When I show you a blue marble, the sample space is reduced to {Blue, Mix1, Mix2}. The answer to Q2 seems to be 2/3. But what if I had shown you a green marble? If this logic is correct, the answer is, again, 2/3.
And now for the paradox. Suppose I look in the bag, and take out a marble without showing it to you. What is the probability that this is a mixed bag? Well, if I were to show it to you, no matter what color it is, you would say 2/3. Since that is the inevitable answer regardless of the actual color, you don't need to see it. The answer is 2/3.

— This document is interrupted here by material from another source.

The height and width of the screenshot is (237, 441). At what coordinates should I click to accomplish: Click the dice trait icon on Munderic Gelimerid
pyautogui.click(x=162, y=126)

But the answer can't be 2/3, since you have no more information than you did in Q1. It is 1/2.
Finally, the reason: You have no idea why I would pick a blue, or a green, marble from a mixed bag. When you have no information about equivalent choices, you can only assume they are made randomly. Being random, the sample space has to distinguish which color was chosen. Before the marble is seen, it is {Blue, Mix1-Blue, Mix1-Green, Mix2-Blue, Mix2-Green, Green} with probabilities {1/4, 1/8, 1/8, 1/8, 1/8, 1/4}. Once I show you a blue marble, it is {Blue, Mix1-Blue, Mix2-Blue} with prior probabilities {1/4, 1/8, 1/8} and updated probabilities {1/2, 1/4, 1/4}.